By Dr. Kate Castellano
Growing up on the coast of Connecticut, I have always been fascinated by the ocean and the many organisms that live below the surf. It wasn’t until I met a marine scientist on a trip to Belize that I became aware of marine research as a career possibility.
This discovery led me to the University of New England, where I earned my bachelor’s degree in Marine Science and began working in a research lab. There, I learned more about genetics and its utility in understanding species biology, adaption to extreme or changing environments and ability to aid conservation efforts.
After college, I wanted to build my genetic laboratory skills so before entering graduate school, I worked as a research associate at Yale University studying early development in zebrafish. With the goal of creating and utilizing genetic and genomic tools for understudied marine non-model organisms, I pursued a PhD at the University of Connecticut. My work, and recently defended PhD thesis, focused on two species of tunicates, Salpa thompsoni and Salpa aspera, that are experiencing rapid population explosions due to warming oceans which required the development of genomic tools.
During my PhD, I received the first GIGA fellowship in Invertebrate Genomics which supported the genome assemblies of S. thompsoni and S. aspera and in turn revealed new genomic architecture important for gene regulation. The work I have done with GIGA’s support extends beyond the genomes of S. thompsoni and S. aspera becoming part of our genome workflow for other understudied marine species. This is important because genomic tools are still lacking for most marine organisms, making it difficult to truly understand their biology.

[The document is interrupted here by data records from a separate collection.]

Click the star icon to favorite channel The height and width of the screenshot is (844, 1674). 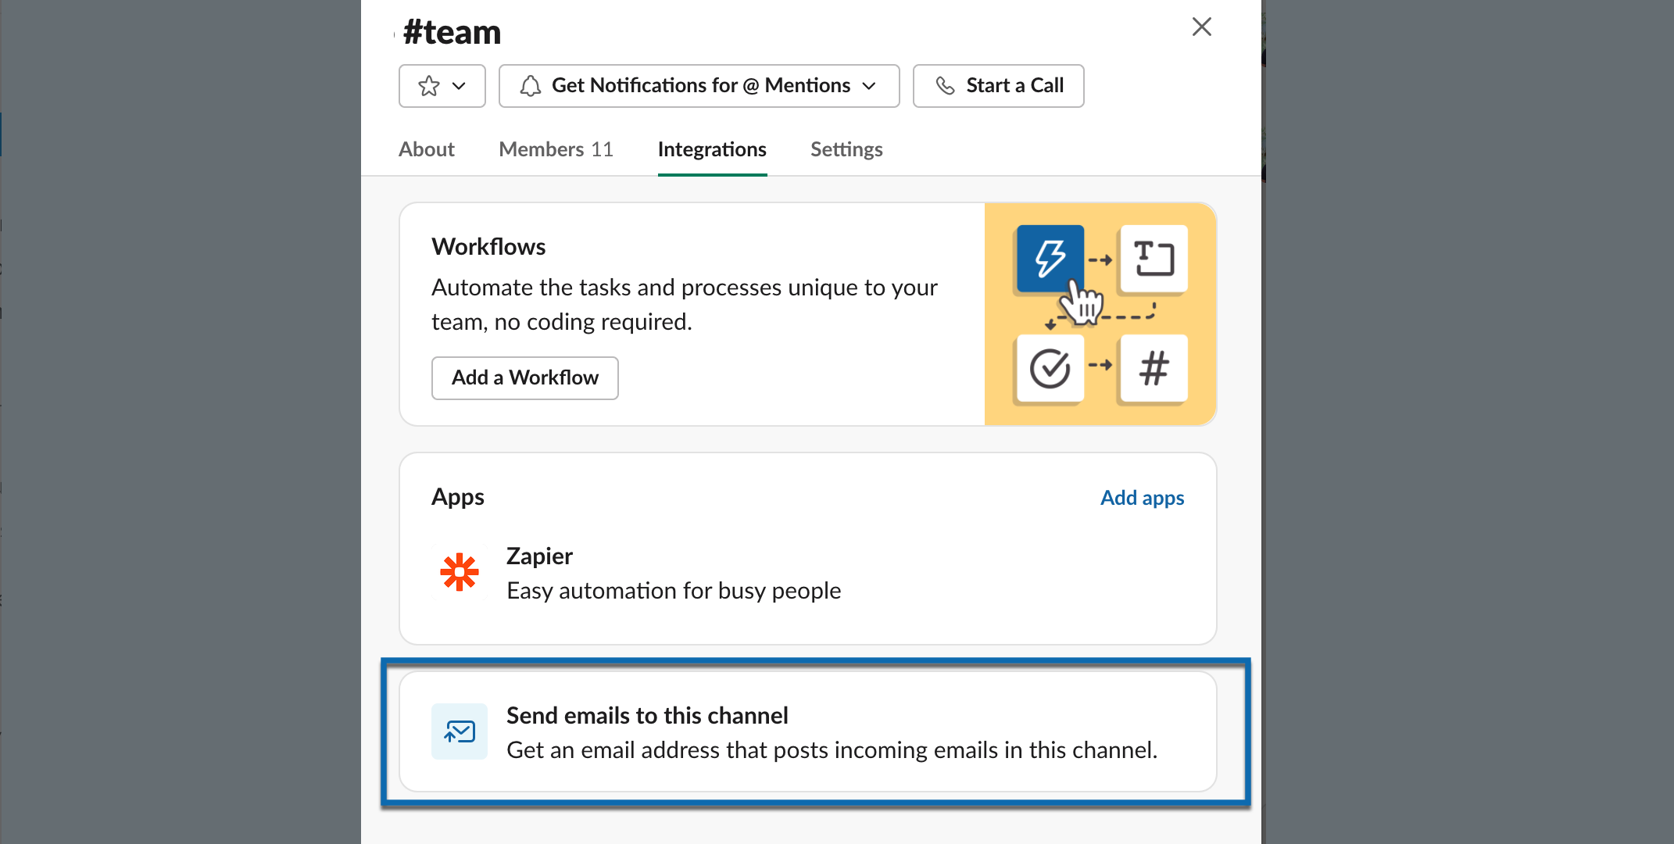tap(428, 86)
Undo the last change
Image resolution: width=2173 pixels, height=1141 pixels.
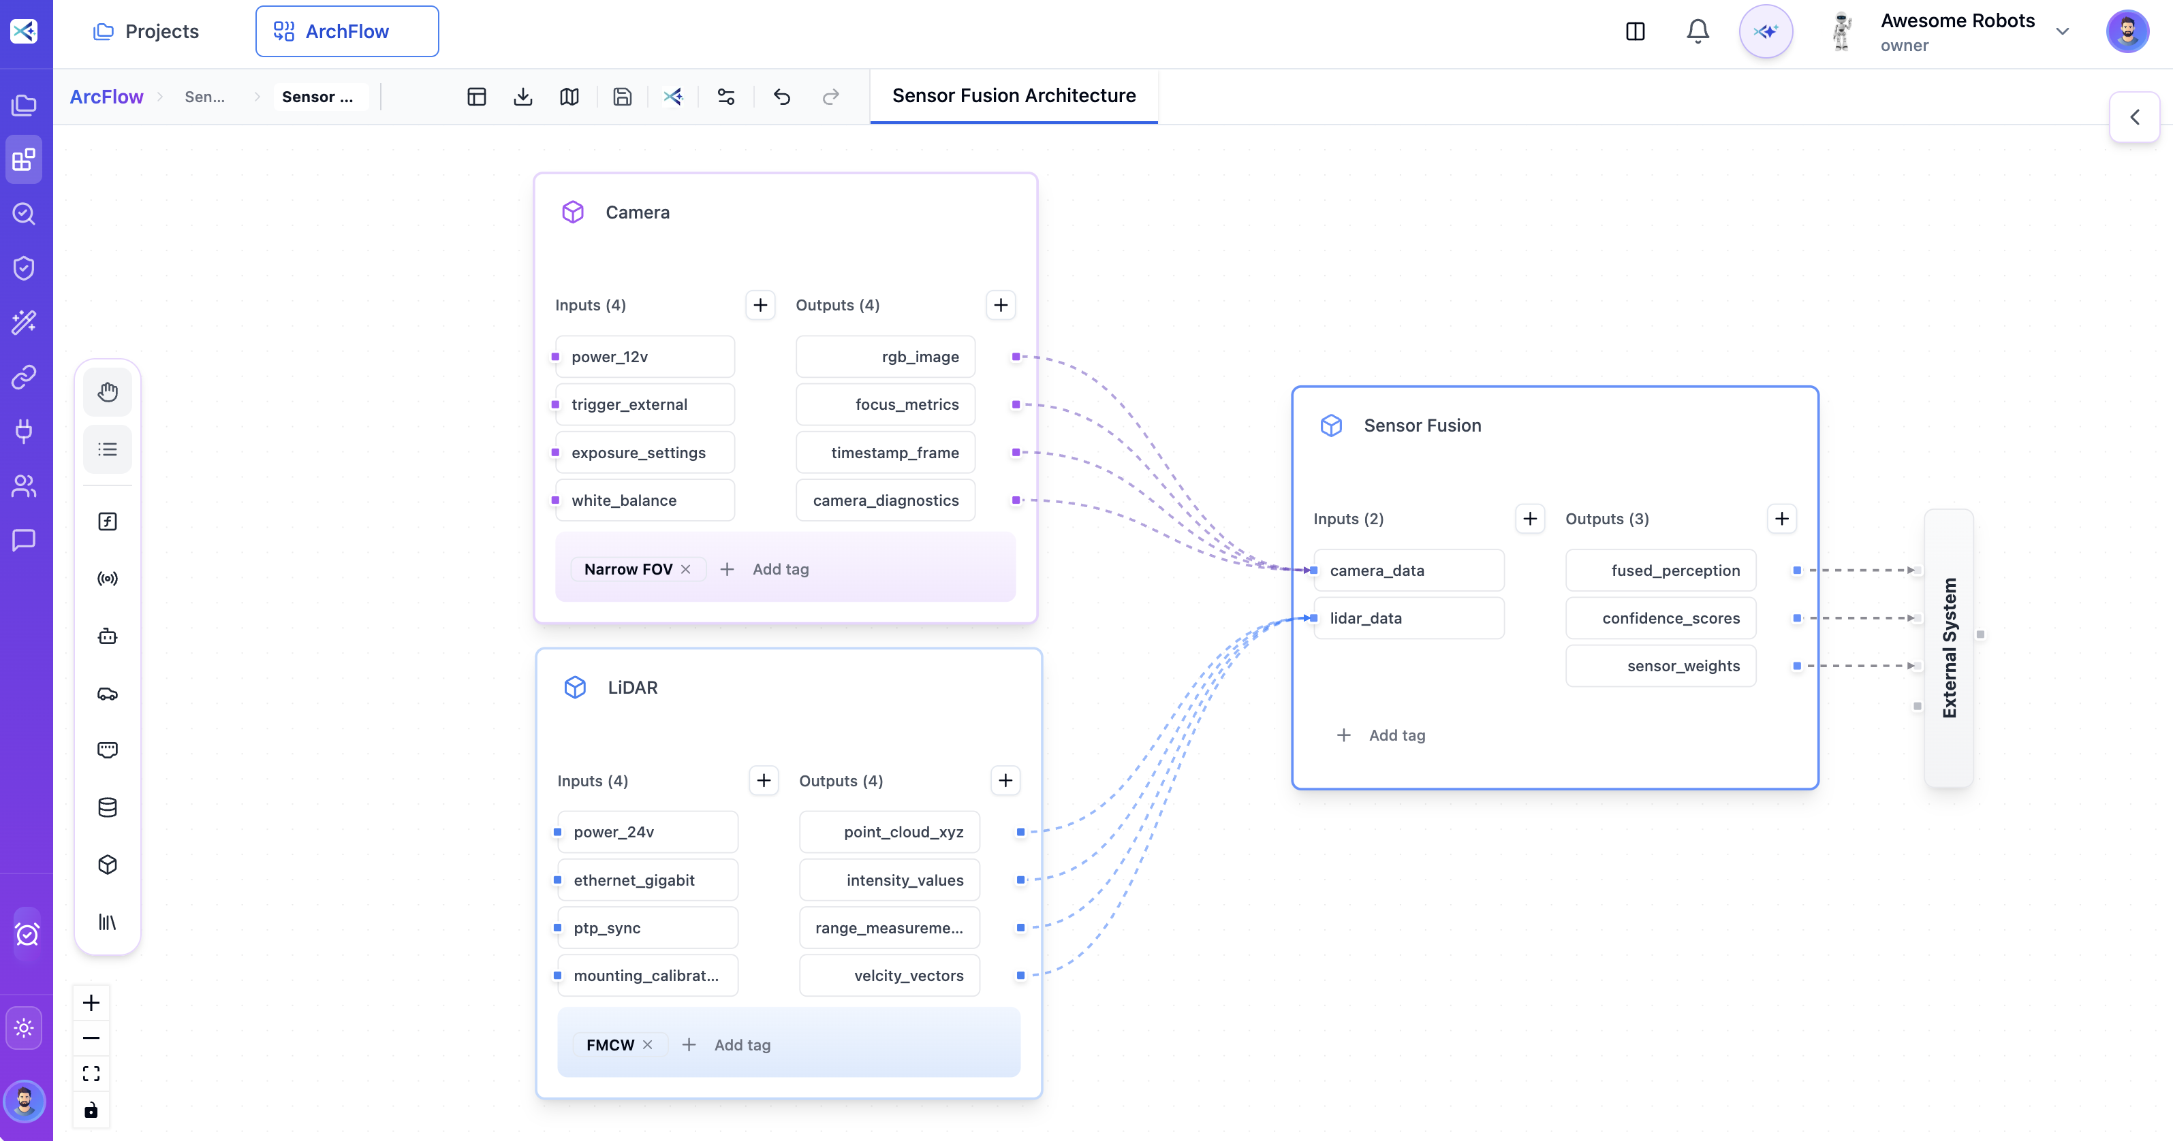coord(781,97)

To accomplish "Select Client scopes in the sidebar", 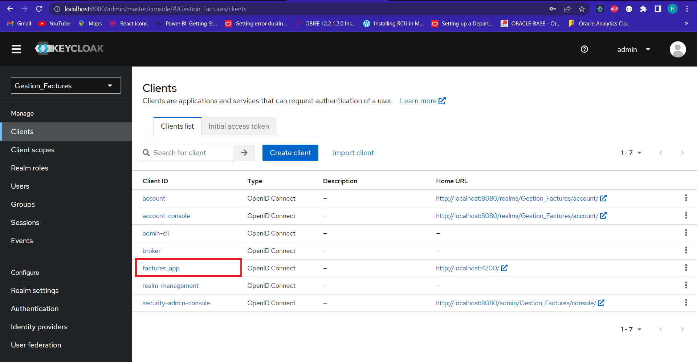I will (x=33, y=150).
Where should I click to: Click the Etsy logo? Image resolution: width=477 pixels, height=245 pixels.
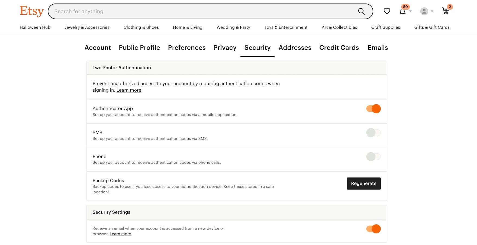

Currently, I am a Postdoctoral Scientist at the Gloucester Marine Genomics Institute where my research interests have also expanded to human health, focusing on understanding aging and longevity in the long-lived red sea urchin.
In addition, I am further developing sea urchins as a model and creating tools for functional genomics. My ultimate goal is to develop methods and pipelines for myself and others to establish more marine organisms as models through the creation of high quality genomic, transcriptomic and functional genomic tools to answer questions about basic biological functions, genome dynamics, adaptation and human health.